Switzerland has had decades of top level staff working with, been trained by the US mil. Any request from the US gov over telecommunications issues is just a very friendly chat away.
Norway offered the UK reconnaissance flights from the 1950's on. A long term working relationship with the US and UK. Iceland, Spain: Western mil support over decades. Re "hosting Internet services and locating VMs"
Have nothing interesting on them and explore all encryptions options. If your interesting any hardware offered or sold will be shipped with a Tailored Access Operations rebuild. Then face the junk standard encryption as a default- trap door, back door, front doors..
So just find a good nation with good cheap bandwidth and build your network with the clarity of been part of a global 'collect it all' system. Via the local telco, the hardware, software and all local networks.
Domestic spying is now "Benign Information Gathering"

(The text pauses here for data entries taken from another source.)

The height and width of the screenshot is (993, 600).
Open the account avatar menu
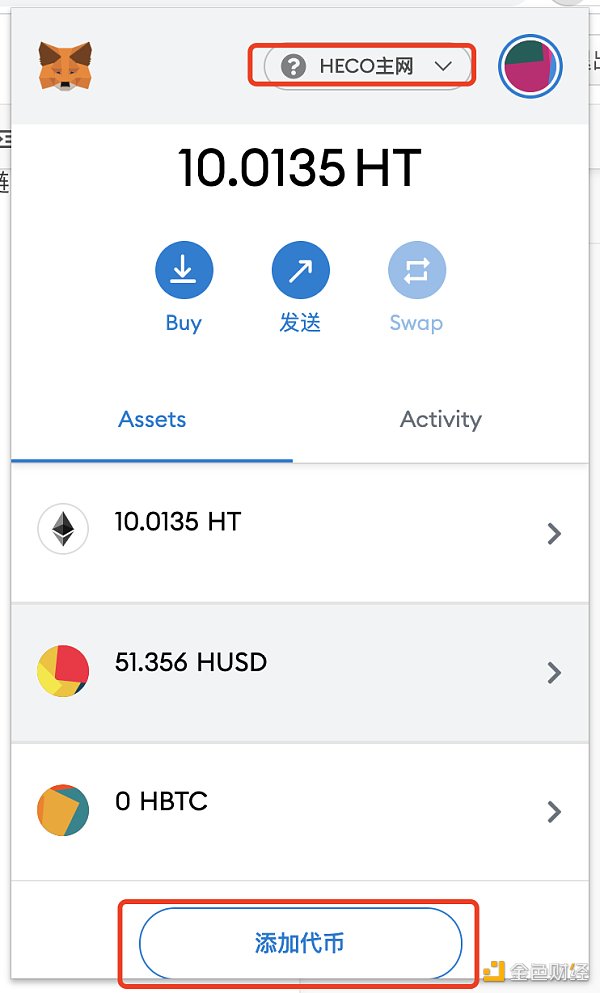click(x=530, y=67)
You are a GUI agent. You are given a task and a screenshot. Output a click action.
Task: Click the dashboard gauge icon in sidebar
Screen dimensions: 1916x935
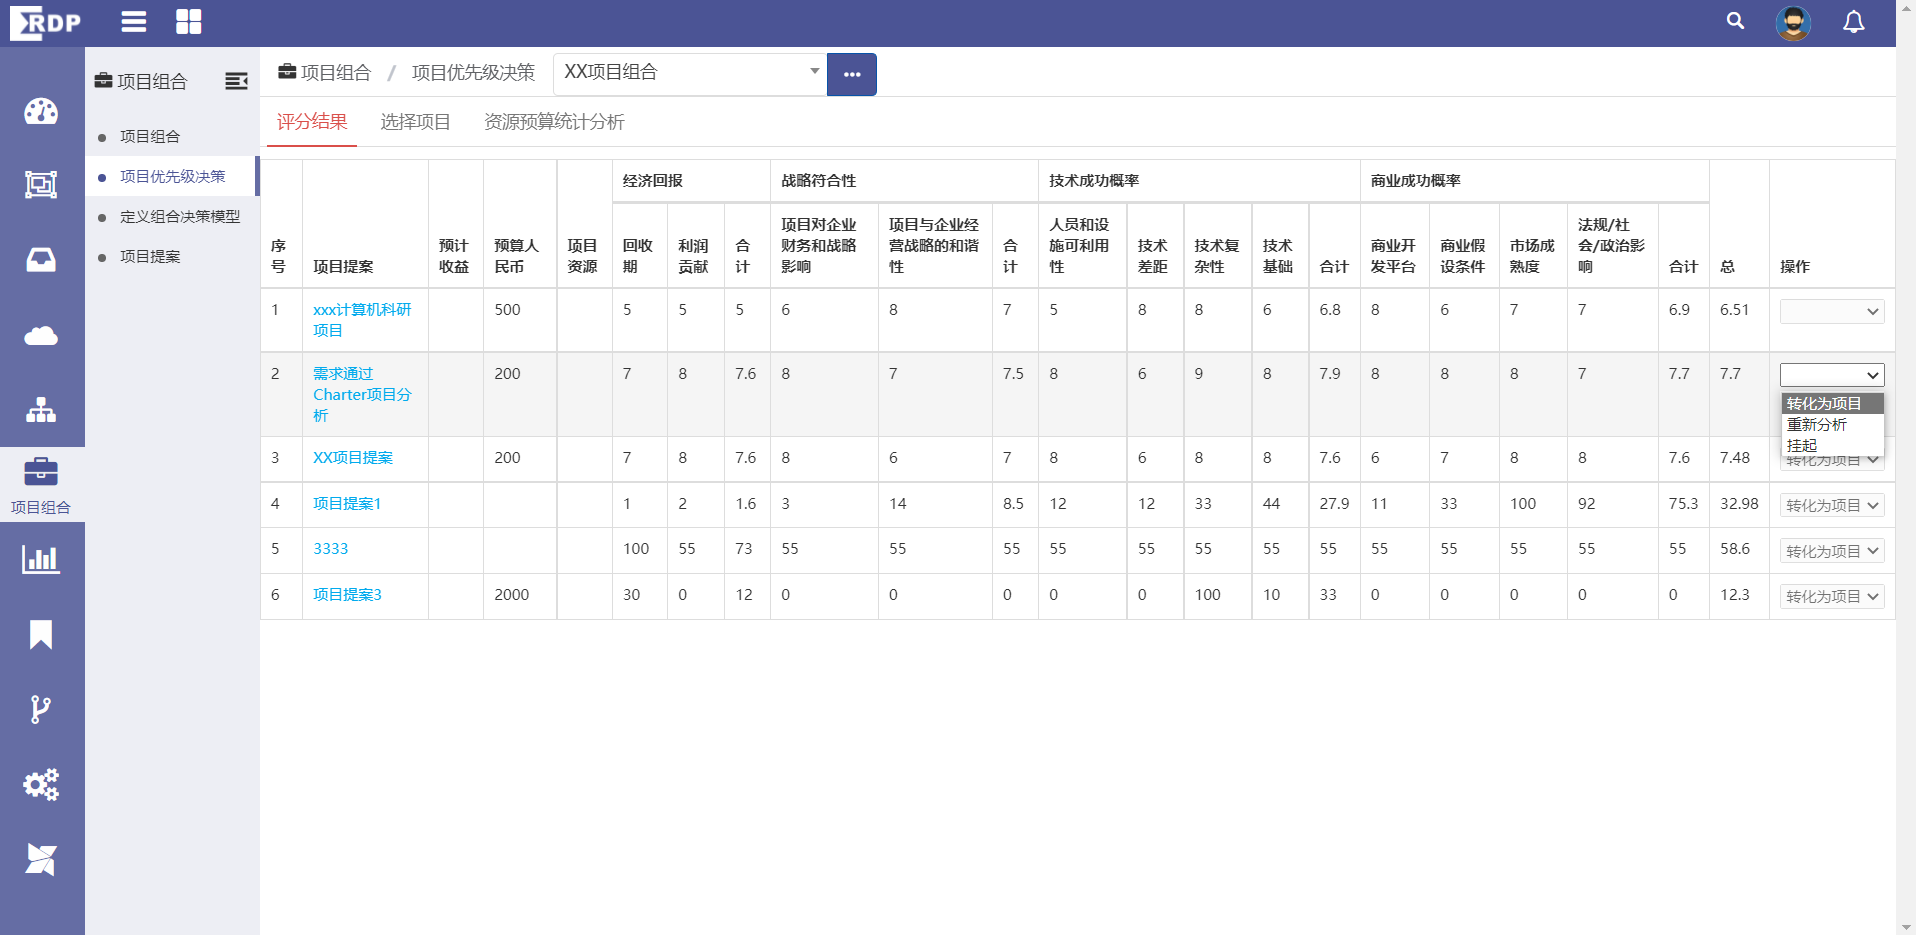coord(41,111)
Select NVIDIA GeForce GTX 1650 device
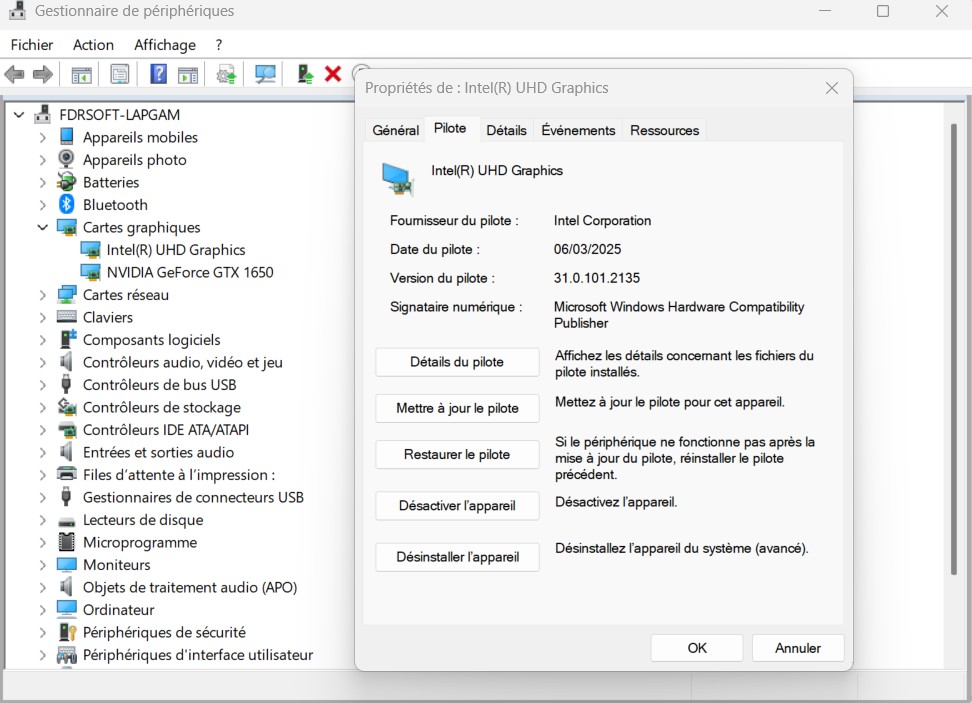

I'm gonna play devil's advocate and say the USA. On the following logic: the USA is the only country with the capability and desire to perform mass surveillance in pretty much any nation on Earth, so they're your main concern. There's nothing stopping US surveillance agencies from monitoring other nations' citizens, but if you're American, they have to jump through a few hoops before they can look at your data -- FISA court, etc. They're bullshit hoops, I agree, and they won't stop a serious investigation, but at least they might make an NSA agent think twice before jacking off to your selfies.
Luxembourg! First, nobody is interested in spying on them. They have a Navy of half a ship (shared with Belgium) and also one of the US Awacs planes is flying under their flag, that's about their air force.
They also have 2 old cannons to fire for state celebrations.
They have 100% cellphone coverage, 100% DSL coverage and in about 3 years also 100% glass fiber coverage.
And if Paypal ever blocks your account, you can _walk_ to their office with a big stick and demand explanations.
Disclaimer: I'm from Luxembourg. :-)
Join a community network or create your own.
Wether it is a LAN or a community wireless project https://en.wikipedia.org/wiki/... or even citizen band radio is looking quite good now.
Don't worry Australia is capable infarct more so in every component of Australian lives as they have been setting this up for the last few decades.
Though, you'll probably provide employment for one of the locals keeping an eye on the weird foreigner.
And I suspect their network infrastructure is a bit below par.
There are countries known for there spying, then they are countries that didn't get caught yet.
Besides if your communication is secure it doesn't mean the other end or the route to get there is.
Basic rules. Encrypt everything & don't try to send compromising info.
Think of the Internet as communication at a public square. You may be talking to a friend but others may be listing.
If something is so important that you feel the need to post it on the internet... It probably isn't that important.
> or to the people
Corporations are people... so outsource the mass intercepts to corporations, which has been done... then repatriate that data back to NSA using some other trick of law (like a domestic version of 5-eyes)... bye bye pesky 10th.
Spain. The level of incompetence of the spanish government (no matter which party is at charge) is difficult to beat. And, in any case, you can bribe the designated officials out of your trace.
The worst is the U.K. China Russia, the United States, Australia and the Neverland's. The question you should be asking is how to best defend yourself from government surveillance and intimidation.. Governments change and policies change what you type on the Internet today may be unacceptable in 10 years time by your governments regardless of what country you live in. Governments are acting more like terrorists every day. So the question should be HOW TOs. not which country may be the safest at the moment for Internet freedoms privacy and security.
Netherlands is a good bet.
For one they don't even really care about copyright!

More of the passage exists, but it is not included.